Мы пошли в церковь, профессор распорядился, чтобы открыли занавешенную картину, и передо мною предстала такая волшебная, ослепительная красота, какой я раньше никогда не видывал. Композиция картины была в стиле Рафаэля ― проста и божественно прекрасна: Мария и Елизавета, сидящие среди чудного сада на лужайке, перед ними играющие цветами младенцы Иоанн и Христос, на заднем плане ― коленопреклоненная мужская фигура! Небесное милое лицо Марии, величавость и святость всего ее облика изумили и восхитили меня до глубины души. Она была красавица, в целом свете не бывало женщины красивее ее! Но, подобно мадонне Рафаэля из Дрезденской галереи, взор ее говорил об иной, высшей власти ― власти Божьей Матери. Ах! Разве не достаточно человеку заглянуть в эти дивные очи, осененные глубокой тенью, чтобы в душе его рассеялась неутолимая тоска? Не слышатся разве из этих полураскрытых нежных уст утешительные, точно райское пение, слова о бесконечном небесном блаженстве?

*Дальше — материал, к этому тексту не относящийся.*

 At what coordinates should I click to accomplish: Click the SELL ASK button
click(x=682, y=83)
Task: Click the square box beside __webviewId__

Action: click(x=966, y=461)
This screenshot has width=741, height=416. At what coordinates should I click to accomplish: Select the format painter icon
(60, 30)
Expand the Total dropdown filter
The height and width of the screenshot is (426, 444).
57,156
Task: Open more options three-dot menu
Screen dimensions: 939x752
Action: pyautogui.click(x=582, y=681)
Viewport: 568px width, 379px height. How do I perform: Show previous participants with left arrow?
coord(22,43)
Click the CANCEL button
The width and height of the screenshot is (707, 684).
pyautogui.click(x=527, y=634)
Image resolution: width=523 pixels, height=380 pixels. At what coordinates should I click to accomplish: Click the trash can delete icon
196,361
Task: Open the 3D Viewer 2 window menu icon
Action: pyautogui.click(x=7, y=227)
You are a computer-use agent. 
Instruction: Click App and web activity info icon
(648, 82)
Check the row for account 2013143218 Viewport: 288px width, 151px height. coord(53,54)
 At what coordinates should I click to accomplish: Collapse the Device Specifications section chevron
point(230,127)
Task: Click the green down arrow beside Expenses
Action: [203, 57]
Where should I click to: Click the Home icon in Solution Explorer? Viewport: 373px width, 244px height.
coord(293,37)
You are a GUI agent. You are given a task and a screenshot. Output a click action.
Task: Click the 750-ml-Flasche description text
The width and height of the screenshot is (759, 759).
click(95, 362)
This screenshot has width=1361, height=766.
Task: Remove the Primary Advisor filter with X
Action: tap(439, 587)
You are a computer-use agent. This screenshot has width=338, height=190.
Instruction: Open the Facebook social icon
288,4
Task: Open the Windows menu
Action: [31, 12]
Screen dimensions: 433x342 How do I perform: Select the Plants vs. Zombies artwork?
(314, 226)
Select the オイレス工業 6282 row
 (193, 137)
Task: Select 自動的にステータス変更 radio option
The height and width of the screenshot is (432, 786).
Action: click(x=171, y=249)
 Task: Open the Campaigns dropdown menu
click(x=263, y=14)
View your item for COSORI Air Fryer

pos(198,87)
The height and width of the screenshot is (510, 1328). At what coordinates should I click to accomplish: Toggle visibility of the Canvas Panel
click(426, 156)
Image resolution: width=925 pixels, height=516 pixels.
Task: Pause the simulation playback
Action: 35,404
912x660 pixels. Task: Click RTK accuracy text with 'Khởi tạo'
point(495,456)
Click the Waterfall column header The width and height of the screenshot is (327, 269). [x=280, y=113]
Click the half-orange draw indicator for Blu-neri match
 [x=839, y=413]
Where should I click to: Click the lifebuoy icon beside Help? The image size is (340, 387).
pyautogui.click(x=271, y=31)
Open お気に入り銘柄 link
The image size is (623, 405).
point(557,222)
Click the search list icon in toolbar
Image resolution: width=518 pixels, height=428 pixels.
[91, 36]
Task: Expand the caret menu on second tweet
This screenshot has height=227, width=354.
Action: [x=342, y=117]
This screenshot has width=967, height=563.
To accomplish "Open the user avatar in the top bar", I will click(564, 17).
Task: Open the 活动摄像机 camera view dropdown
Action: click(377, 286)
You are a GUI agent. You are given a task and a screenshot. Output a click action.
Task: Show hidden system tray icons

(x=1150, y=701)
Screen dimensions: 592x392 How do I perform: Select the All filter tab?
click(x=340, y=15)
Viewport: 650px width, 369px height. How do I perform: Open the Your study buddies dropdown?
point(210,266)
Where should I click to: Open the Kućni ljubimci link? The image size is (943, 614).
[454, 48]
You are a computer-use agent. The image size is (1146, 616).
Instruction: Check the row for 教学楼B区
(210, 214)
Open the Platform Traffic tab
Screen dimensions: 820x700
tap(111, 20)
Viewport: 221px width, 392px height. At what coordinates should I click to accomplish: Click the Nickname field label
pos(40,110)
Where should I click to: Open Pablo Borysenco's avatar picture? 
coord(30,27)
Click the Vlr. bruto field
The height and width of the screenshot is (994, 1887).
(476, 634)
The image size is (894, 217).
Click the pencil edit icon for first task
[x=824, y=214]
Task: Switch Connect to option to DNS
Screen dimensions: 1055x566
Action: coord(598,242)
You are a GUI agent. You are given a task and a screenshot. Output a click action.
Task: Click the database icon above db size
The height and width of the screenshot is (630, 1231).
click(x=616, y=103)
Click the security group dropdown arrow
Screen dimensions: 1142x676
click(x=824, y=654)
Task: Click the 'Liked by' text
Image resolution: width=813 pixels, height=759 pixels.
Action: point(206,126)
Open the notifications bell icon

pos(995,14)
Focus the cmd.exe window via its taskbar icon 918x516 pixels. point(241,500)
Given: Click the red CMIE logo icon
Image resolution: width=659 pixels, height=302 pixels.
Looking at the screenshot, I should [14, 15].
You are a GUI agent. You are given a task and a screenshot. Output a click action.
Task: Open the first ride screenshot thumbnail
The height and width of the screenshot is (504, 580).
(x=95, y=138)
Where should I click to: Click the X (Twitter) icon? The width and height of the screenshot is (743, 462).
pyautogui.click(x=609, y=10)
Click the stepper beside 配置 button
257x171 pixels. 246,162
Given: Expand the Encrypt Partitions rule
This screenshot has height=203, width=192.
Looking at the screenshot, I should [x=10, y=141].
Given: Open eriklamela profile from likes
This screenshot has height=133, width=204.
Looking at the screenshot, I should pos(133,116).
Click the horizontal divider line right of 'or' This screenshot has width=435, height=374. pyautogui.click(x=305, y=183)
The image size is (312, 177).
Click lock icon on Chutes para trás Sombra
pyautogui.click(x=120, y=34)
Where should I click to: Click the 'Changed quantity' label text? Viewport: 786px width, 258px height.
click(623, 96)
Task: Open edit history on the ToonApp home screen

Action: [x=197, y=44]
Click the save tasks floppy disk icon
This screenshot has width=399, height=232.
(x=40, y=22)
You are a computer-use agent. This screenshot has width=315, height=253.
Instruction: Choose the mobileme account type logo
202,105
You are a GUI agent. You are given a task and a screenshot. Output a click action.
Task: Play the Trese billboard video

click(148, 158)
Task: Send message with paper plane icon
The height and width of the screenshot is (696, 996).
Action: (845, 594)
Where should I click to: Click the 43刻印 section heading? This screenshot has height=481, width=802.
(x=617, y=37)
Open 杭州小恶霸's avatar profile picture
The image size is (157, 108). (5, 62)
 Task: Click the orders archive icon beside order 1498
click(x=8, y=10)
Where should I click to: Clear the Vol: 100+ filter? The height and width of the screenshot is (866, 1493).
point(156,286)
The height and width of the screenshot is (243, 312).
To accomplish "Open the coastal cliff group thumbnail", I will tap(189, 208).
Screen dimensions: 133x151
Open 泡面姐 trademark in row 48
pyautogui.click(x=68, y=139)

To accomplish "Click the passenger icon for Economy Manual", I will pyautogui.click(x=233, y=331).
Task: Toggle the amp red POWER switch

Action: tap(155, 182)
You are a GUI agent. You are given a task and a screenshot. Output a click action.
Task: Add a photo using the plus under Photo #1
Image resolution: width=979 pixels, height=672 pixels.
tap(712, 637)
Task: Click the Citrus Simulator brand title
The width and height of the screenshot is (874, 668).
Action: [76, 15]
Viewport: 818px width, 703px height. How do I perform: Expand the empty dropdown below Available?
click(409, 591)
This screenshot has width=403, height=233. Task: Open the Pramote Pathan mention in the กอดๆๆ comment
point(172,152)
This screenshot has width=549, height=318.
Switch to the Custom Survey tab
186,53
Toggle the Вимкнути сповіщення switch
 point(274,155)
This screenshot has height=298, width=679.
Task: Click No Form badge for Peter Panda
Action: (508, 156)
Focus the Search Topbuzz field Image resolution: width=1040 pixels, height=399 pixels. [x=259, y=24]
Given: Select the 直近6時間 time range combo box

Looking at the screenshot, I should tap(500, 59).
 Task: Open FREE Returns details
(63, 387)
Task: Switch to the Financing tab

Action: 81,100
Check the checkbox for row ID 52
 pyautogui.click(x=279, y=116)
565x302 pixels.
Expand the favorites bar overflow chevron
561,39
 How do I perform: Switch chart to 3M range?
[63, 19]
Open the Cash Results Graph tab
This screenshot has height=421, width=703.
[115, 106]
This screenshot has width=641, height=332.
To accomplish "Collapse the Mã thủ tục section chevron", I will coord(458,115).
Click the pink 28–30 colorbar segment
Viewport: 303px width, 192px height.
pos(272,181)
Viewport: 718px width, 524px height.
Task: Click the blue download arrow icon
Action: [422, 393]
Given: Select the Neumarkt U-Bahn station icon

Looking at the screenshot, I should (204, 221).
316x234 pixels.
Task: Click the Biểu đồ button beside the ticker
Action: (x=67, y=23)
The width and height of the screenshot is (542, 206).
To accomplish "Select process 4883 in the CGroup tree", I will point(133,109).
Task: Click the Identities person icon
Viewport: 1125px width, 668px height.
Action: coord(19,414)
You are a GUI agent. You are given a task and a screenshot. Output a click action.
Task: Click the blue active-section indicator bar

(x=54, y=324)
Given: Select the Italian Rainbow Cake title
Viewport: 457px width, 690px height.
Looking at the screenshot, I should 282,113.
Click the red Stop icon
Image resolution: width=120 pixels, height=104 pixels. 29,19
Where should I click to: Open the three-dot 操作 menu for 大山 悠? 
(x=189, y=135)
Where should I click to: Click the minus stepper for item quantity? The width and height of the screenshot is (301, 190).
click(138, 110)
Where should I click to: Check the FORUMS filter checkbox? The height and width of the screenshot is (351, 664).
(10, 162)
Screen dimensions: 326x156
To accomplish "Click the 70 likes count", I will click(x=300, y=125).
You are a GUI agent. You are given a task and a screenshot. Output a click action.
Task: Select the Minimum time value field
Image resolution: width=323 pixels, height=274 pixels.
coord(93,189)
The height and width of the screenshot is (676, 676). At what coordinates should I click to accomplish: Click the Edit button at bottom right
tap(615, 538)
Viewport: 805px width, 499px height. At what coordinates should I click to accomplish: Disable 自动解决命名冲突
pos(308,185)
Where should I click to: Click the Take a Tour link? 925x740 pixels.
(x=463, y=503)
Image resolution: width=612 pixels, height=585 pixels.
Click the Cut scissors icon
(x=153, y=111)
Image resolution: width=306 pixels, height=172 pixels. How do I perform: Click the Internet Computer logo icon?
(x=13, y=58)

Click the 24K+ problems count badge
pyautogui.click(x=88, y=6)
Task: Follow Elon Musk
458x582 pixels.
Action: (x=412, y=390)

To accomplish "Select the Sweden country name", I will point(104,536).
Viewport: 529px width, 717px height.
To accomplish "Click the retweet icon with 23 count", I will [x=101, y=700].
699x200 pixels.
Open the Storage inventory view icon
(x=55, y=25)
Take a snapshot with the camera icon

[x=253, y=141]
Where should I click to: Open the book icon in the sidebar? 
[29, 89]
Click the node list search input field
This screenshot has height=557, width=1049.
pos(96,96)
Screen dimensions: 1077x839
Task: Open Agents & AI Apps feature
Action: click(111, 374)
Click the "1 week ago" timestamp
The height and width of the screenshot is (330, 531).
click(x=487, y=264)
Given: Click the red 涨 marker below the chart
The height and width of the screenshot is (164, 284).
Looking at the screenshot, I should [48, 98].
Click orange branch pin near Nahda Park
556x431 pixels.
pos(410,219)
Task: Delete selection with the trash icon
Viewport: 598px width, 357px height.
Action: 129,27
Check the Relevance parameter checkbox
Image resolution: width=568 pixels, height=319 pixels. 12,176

Повернуться перед нею, небесною царицей, и лежать у ее ног во прахе толкало меня какое-то непередаваемое чувство. Не в силах сказать ни слова, я не мог глаз оторвать от бесподобной картины. Только Мария и дети были выписаны до конца, Елизавете, казалось, недоставало завершающих мазков, а фигура молящегося еще только была намечена контуром. Подойдя ближе, я узнал в его лице черты Бертольда и предугадал слова профессора прежде, чем они были сказаны.
― Эта картина, ― объявил профессор, ― последняя работа Бертольда; несколько лет тому назад мы приобрели ее в Верхней Силезии на аукционе в Н. Несмотря на то, что она не закончена, мы все же решили заменить ею ту убогую поделку, которая раньше была на этом месте. Когда Бертольд пришел и увидел эту картину, он громко вскрикнул и упал без сознания. Потом он старательно избегал на нее смотреть и признался мне, что это была его последняя работа в таком роде. Я надеялся, что со временем сумею его уговорить и он доделает остальное, но все мои просьбы он отвергал с ужасом и отвращением. Чтобы хоть мало-мальски обеспечить его спокойствие и здоровье, пришлось на время его работы в церкви занавесить эту картину. Стоило ему нечаянно на нее взглянуть, как он подбегал к ней, точно его влекла сюда неодолимая сила, с рыданиями бросался наземь, впадал в какие-то пароксизмы и потом по нескольку дней бывал ни на что не способен.
― Бедный, бедный, несчастный человек! ― воскликнул я. ― Какая же дьявольская рука вмешалась в его жизнь и так яростно ее разбила?
― Ну, рук-то ему было не занимать! Своя же подвернулась, Бертольдова. Да, да! Он, несомненно, был сам своим злым демоном, он сам тот Люцифер, который адским факелом озарил его жизнь. По крайней мере, из всей его жизни это очень ясно следует.
Я стал упрашивать профессора, чтобы он сейчас и рассказал мне все, что знает о жизни несчастного художника.
― Слишком уж долгая это история, чтобы ее одним духом рассказать, ― возразил профессор. ― Давайте не будем портить себе солнечный день такими невеселыми вещами. Лучше позавтракаем, а потом отправимся с вами на мельницу, где нас ожидает на славу приготовленный обед.